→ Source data
· · ·

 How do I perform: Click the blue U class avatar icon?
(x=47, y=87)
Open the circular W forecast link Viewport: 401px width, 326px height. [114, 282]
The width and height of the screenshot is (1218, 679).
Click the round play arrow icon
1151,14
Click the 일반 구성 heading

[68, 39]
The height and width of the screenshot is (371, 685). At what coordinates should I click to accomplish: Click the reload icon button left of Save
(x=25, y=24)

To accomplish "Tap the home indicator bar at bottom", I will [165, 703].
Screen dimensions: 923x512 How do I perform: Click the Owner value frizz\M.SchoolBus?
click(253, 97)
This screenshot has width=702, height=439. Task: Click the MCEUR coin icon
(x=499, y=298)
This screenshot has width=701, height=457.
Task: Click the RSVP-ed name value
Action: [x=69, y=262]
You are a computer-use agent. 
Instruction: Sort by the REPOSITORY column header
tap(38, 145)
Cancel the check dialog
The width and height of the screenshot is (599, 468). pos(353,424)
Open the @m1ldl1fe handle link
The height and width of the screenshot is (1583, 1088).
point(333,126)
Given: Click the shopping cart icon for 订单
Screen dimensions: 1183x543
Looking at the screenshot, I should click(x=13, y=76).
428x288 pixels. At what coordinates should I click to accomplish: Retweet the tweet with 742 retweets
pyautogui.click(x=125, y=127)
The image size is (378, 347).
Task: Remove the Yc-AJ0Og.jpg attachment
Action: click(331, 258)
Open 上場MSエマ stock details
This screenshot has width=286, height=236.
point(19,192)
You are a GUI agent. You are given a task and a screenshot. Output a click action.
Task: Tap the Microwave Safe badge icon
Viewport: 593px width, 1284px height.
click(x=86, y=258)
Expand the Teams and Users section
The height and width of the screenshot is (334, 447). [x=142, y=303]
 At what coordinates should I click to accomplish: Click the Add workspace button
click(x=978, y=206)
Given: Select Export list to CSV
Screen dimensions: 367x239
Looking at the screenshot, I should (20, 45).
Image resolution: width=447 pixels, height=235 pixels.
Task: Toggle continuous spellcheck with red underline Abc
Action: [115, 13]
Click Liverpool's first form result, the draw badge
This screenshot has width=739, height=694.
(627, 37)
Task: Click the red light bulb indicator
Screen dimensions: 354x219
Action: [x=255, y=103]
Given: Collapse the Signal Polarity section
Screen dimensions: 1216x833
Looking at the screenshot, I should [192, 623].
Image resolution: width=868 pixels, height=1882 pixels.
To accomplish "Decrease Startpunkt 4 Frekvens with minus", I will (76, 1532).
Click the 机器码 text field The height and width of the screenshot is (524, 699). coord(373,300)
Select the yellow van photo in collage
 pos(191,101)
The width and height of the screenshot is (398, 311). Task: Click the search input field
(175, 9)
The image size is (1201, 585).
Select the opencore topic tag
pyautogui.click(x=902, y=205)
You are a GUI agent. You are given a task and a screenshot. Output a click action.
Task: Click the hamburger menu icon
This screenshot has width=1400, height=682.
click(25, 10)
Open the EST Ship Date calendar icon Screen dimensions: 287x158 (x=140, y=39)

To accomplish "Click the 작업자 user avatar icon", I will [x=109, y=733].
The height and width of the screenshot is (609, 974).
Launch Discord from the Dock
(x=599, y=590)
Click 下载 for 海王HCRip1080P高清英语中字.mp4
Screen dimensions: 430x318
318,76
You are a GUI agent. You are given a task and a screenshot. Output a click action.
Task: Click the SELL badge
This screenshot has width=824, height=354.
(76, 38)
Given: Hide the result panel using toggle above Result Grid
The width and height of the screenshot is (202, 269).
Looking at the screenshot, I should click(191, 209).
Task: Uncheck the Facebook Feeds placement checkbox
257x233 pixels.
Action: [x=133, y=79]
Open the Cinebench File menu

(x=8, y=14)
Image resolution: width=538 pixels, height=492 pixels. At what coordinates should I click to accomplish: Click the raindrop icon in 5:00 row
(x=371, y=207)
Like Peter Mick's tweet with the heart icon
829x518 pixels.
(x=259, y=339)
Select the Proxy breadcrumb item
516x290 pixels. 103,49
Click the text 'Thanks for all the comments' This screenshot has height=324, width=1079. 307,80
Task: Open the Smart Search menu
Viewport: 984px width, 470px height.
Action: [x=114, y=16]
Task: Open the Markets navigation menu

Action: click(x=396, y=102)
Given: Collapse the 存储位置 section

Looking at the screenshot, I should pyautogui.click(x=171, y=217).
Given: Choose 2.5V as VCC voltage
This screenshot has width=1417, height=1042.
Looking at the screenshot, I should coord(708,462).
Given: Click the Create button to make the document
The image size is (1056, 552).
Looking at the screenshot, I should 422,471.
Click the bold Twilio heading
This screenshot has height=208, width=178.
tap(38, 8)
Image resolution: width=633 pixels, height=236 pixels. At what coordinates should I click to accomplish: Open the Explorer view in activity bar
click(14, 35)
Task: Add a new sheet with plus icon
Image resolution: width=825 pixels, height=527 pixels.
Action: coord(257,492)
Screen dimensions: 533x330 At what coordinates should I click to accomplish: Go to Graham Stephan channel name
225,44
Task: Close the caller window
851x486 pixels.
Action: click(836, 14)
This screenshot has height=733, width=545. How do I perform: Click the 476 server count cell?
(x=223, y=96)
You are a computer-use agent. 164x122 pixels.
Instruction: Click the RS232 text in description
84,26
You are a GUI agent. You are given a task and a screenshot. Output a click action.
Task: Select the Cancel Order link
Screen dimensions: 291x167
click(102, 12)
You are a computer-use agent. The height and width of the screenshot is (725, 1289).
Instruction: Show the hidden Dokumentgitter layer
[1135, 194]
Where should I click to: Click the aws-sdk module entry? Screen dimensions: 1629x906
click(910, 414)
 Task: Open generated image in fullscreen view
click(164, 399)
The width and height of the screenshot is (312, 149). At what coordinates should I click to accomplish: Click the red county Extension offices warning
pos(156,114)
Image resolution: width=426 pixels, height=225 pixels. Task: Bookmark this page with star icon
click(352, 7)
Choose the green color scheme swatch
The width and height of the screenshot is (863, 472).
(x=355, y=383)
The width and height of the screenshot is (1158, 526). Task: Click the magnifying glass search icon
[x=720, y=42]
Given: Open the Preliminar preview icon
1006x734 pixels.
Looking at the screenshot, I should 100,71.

· · ·

→ Exercise description
Go through the records above, find every line with the word "badge", and list those lines.

→ Exercise solution
Task: Tap the Microwave Safe badge icon
Click Liverpool's first form result, the draw badge
Task: Click the SELL badge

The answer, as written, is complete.